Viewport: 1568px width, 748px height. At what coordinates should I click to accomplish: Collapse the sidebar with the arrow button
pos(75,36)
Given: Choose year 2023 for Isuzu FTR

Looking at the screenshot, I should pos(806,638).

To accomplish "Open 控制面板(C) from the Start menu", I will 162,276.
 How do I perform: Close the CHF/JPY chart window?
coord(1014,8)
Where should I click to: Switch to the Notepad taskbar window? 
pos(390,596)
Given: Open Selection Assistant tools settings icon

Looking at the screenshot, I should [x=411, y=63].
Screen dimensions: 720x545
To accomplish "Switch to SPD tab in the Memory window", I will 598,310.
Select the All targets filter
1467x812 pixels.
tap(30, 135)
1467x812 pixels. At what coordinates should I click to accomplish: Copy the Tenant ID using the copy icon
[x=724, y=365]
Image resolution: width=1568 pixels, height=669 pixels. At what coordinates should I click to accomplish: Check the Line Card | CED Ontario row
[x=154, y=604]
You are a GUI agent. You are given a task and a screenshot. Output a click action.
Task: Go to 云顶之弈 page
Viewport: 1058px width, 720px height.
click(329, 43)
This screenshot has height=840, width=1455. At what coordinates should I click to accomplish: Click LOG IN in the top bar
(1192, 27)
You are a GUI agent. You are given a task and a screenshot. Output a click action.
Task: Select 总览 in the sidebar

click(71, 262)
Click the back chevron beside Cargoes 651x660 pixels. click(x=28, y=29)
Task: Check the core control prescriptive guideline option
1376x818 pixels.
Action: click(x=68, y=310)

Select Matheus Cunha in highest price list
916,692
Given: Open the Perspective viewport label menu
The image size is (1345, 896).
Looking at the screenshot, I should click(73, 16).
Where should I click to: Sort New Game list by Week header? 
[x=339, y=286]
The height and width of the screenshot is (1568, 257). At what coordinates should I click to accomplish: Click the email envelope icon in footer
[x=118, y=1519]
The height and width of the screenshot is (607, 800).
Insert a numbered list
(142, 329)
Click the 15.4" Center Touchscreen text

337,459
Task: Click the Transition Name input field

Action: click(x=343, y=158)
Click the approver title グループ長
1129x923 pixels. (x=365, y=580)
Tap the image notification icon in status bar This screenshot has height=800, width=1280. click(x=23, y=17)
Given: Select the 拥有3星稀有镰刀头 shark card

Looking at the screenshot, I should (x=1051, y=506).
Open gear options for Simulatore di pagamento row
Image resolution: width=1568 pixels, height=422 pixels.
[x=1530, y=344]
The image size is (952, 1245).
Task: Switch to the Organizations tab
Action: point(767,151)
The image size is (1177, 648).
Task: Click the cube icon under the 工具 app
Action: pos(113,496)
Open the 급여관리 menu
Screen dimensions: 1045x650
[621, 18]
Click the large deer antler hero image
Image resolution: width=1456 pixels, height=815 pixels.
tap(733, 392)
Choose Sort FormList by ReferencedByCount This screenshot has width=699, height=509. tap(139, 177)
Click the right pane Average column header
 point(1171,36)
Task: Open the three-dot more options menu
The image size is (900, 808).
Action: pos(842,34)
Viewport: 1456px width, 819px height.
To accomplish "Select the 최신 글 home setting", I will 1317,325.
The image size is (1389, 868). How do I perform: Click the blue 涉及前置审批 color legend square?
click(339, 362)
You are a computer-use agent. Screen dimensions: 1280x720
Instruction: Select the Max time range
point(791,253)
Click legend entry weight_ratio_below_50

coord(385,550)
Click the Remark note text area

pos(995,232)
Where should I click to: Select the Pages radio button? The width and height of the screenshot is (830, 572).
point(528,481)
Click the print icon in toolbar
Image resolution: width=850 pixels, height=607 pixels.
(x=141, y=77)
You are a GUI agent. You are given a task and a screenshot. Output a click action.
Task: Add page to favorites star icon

◇ ◇ ◇ ◇ ◇ ◇ ◇

Exercise details » Write every line in the entries above as a JSON list of strings, one string per line, leaving out blank lines.

Finished answer »
[
  "Viewport: 1568px width, 748px height. At what coordinates should I click to accomplish: Collapse the sidebar with the arrow button",
  "pos(75,36)",
  "Given: Choose year 2023 for Isuzu FTR",
  "Looking at the screenshot, I should pos(806,638).",
  "To accomplish \"Open 控制面板(C) from the Start menu\", I will 162,276.",
  " How do I perform: Close the CHF/JPY chart window?",
  "coord(1014,8)",
  "Where should I click to: Switch to the Notepad taskbar window? ",
  "pos(390,596)",
  "Given: Open Selection Assistant tools settings icon",
  "Looking at the screenshot, I should [x=411, y=63].",
  "Screen dimensions: 720x545",
  "To accomplish \"Switch to SPD tab in the Memory window\", I will 598,310.",
  "Select the All targets filter",
  "1467x812 pixels.",
  "tap(30, 135)",
  "1467x812 pixels. At what coordinates should I click to accomplish: Copy the Tenant ID using the copy icon",
  "[x=724, y=365]",
  "Image resolution: width=1568 pixels, height=669 pixels. At what coordinates should I click to accomplish: Check the Line Card | CED Ontario row",
  "[x=154, y=604]",
  "You are a GUI agent. You are given a task and a screenshot. Output a click action.",
  "Task: Go to 云顶之弈 page",
  "Viewport: 1058px width, 720px height.",
  "click(329, 43)",
  "This screenshot has height=840, width=1455. At what coordinates should I click to accomplish: Click LOG IN in the top bar",
  "(1192, 27)",
  "You are a GUI agent. You are given a task and a screenshot. Output a click action.",
  "Task: Select 总览 in the sidebar",
  "click(71, 262)",
  "Click the back chevron beside Cargoes 651x660 pixels. click(x=28, y=29)",
  "Task: Check the core control prescriptive guideline option",
  "1376x818 pixels.",
  "Action: click(x=68, y=310)",
  "Select Matheus Cunha in highest price list",
  "916,692",
  "Given: Open the Perspective viewport label menu",
  "The image size is (1345, 896).",
  "Looking at the screenshot, I should click(73, 16).",
  "Where should I click to: Sort New Game list by Week header? ",
  "[x=339, y=286]",
  "The height and width of the screenshot is (1568, 257). At what coordinates should I click to accomplish: Click the email envelope icon in footer",
  "[x=118, y=1519]",
  "The height and width of the screenshot is (607, 800).",
  "Insert a numbered list",
  "(142, 329)",
  "Click the 15.4\" Center Touchscreen text",
  "337,459",
  "Task: Click the Transition Name input field",
  "Action: click(x=343, y=158)",
  "Click the approver title グループ長",
  "1129x923 pixels. (x=365, y=580)",
  "Tap the image notification icon in status bar This screenshot has height=800, width=1280. click(x=23, y=17)",
  "Given: Select the 拥有3星稀有镰刀头 shark card",
  "Looking at the screenshot, I should (x=1051, y=506).",
  "Open gear options for Simulatore di pagamento row",
  "Image resolution: width=1568 pixels, height=422 pixels.",
  "[x=1530, y=344]",
  "The image size is (952, 1245).",
  "Task: Switch to the Organizations tab",
  "Action: point(767,151)",
  "The image size is (1177, 648).",
  "Task: Click the cube icon under the 工具 app",
  "Action: pos(113,496)",
  "Open the 급여관리 menu",
  "Screen dimensions: 1045x650",
  "[621, 18]",
  "Click the large deer antler hero image",
  "Image resolution: width=1456 pixels, height=815 pixels.",
  "tap(733, 392)",
  "Choose Sort FormList by ReferencedByCount This screenshot has width=699, height=509. tap(139, 177)",
  "Click the right pane Average column header",
  " point(1171,36)",
  "Task: Open the three-dot more options menu",
  "The image size is (900, 808).",
  "Action: pos(842,34)",
  "Viewport: 1456px width, 819px height.",
  "To accomplish \"Select the 최신 글 home setting\", I will 1317,325.",
  "The image size is (1389, 868). How do I perform: Click the blue 涉及前置审批 color legend square?",
  "click(339, 362)",
  "You are a computer-use agent. Screen dimensions: 1280x720",
  "Instruction: Select the Max time range",
  "point(791,253)",
  "Click legend entry weight_ratio_below_50",
  "coord(385,550)",
  "Click the Remark note text area",
  "pos(995,232)",
  "Where should I click to: Select the Pages radio button? The width and height of the screenshot is (830, 572).",
  "point(528,481)",
  "Click the print icon in toolbar",
  "Image resolution: width=850 pixels, height=607 pixels.",
  "(x=141, y=77)",
  "You are a GUI agent. You are given a task and a screenshot. Output a click action.",
  "Task: Add page to favorites star icon"
]